Goal of the exercise. Each record below should be set down exactly.
BEGIN
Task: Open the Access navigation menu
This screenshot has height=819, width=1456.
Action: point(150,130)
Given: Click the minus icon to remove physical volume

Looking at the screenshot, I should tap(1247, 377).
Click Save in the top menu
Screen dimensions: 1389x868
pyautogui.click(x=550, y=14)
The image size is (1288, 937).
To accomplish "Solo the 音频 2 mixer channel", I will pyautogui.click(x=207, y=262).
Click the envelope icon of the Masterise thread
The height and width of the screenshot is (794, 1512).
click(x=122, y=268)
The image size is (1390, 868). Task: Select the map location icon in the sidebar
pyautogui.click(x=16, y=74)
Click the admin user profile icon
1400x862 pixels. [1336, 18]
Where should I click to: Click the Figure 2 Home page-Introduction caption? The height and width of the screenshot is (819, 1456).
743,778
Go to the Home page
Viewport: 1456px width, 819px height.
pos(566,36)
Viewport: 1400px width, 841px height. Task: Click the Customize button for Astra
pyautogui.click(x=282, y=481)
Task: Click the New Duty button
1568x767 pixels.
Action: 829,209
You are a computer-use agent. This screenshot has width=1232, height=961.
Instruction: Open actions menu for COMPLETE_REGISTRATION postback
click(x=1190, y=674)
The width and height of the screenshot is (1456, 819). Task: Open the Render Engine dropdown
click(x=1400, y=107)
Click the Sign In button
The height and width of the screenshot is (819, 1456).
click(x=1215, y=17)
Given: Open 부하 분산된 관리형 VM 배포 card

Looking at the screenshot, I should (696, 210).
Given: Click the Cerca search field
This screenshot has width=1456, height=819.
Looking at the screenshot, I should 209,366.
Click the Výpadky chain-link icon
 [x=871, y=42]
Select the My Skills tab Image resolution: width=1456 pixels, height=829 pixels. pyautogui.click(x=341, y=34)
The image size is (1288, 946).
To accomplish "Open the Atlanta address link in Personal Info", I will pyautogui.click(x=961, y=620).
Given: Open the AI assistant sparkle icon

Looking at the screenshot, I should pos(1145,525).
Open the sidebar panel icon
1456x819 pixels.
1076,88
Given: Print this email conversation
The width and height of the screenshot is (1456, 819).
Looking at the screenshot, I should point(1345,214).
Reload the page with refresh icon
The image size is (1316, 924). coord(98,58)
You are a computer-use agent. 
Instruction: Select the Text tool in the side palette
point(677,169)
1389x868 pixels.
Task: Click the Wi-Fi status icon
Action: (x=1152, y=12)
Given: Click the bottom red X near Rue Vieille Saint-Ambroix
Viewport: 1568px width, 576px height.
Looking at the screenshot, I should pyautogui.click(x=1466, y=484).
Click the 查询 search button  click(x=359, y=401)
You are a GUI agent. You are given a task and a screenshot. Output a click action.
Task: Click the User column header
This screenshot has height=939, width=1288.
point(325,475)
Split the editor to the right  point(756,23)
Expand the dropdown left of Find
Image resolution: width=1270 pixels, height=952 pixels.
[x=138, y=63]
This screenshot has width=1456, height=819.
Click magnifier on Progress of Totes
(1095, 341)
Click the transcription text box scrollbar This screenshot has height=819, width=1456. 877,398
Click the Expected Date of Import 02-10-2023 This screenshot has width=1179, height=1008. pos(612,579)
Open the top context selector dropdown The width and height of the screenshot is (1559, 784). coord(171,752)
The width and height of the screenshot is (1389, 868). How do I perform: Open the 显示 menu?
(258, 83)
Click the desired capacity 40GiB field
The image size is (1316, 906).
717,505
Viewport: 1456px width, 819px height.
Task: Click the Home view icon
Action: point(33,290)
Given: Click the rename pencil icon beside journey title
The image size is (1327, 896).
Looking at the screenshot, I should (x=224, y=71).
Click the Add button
END
Response to this exercise.
Task: Open the Access navigation menu
This screenshot has height=819, width=1456.
Action: point(150,130)
Given: Click the minus icon to remove physical volume

Looking at the screenshot, I should tap(1247, 377).
Click Save in the top menu
Screen dimensions: 1389x868
pyautogui.click(x=550, y=14)
The image size is (1288, 937).
To accomplish "Solo the 音频 2 mixer channel", I will pyautogui.click(x=207, y=262).
Click the envelope icon of the Masterise thread
The height and width of the screenshot is (794, 1512).
click(x=122, y=268)
The image size is (1390, 868). Task: Select the map location icon in the sidebar
pyautogui.click(x=16, y=74)
Click the admin user profile icon
1400x862 pixels. [1336, 18]
Where should I click to: Click the Figure 2 Home page-Introduction caption? The height and width of the screenshot is (819, 1456).
743,778
Go to the Home page
Viewport: 1456px width, 819px height.
pos(566,36)
Viewport: 1400px width, 841px height. Task: Click the Customize button for Astra
pyautogui.click(x=282, y=481)
Task: Click the New Duty button
1568x767 pixels.
Action: 829,209
You are a computer-use agent. This screenshot has width=1232, height=961.
Instruction: Open actions menu for COMPLETE_REGISTRATION postback
click(x=1190, y=674)
The width and height of the screenshot is (1456, 819). Task: Open the Render Engine dropdown
click(x=1400, y=107)
Click the Sign In button
The height and width of the screenshot is (819, 1456).
click(x=1215, y=17)
Given: Open 부하 분산된 관리형 VM 배포 card

Looking at the screenshot, I should (696, 210).
Given: Click the Cerca search field
This screenshot has width=1456, height=819.
Looking at the screenshot, I should 209,366.
Click the Výpadky chain-link icon
 [x=871, y=42]
Select the My Skills tab Image resolution: width=1456 pixels, height=829 pixels. pyautogui.click(x=341, y=34)
The image size is (1288, 946).
To accomplish "Open the Atlanta address link in Personal Info", I will pyautogui.click(x=961, y=620).
Given: Open the AI assistant sparkle icon

Looking at the screenshot, I should pos(1145,525).
Open the sidebar panel icon
1456x819 pixels.
1076,88
Given: Print this email conversation
The width and height of the screenshot is (1456, 819).
Looking at the screenshot, I should point(1345,214).
Reload the page with refresh icon
The image size is (1316, 924). coord(98,58)
You are a computer-use agent. 
Instruction: Select the Text tool in the side palette
point(677,169)
1389x868 pixels.
Task: Click the Wi-Fi status icon
Action: (x=1152, y=12)
Given: Click the bottom red X near Rue Vieille Saint-Ambroix
Viewport: 1568px width, 576px height.
Looking at the screenshot, I should pyautogui.click(x=1466, y=484).
Click the 查询 search button  click(x=359, y=401)
You are a GUI agent. You are given a task and a screenshot. Output a click action.
Task: Click the User column header
This screenshot has height=939, width=1288.
point(325,475)
Split the editor to the right  point(756,23)
Expand the dropdown left of Find
Image resolution: width=1270 pixels, height=952 pixels.
[x=138, y=63]
This screenshot has width=1456, height=819.
Click magnifier on Progress of Totes
(1095, 341)
Click the transcription text box scrollbar This screenshot has height=819, width=1456. 877,398
Click the Expected Date of Import 02-10-2023 This screenshot has width=1179, height=1008. pos(612,579)
Open the top context selector dropdown The width and height of the screenshot is (1559, 784). coord(171,752)
The width and height of the screenshot is (1389, 868). How do I perform: Open the 显示 menu?
(258, 83)
Click the desired capacity 40GiB field
The image size is (1316, 906).
717,505
Viewport: 1456px width, 819px height.
Task: Click the Home view icon
Action: point(33,290)
Given: Click the rename pencil icon beside journey title
The image size is (1327, 896).
Looking at the screenshot, I should (x=224, y=71).
Click the Add button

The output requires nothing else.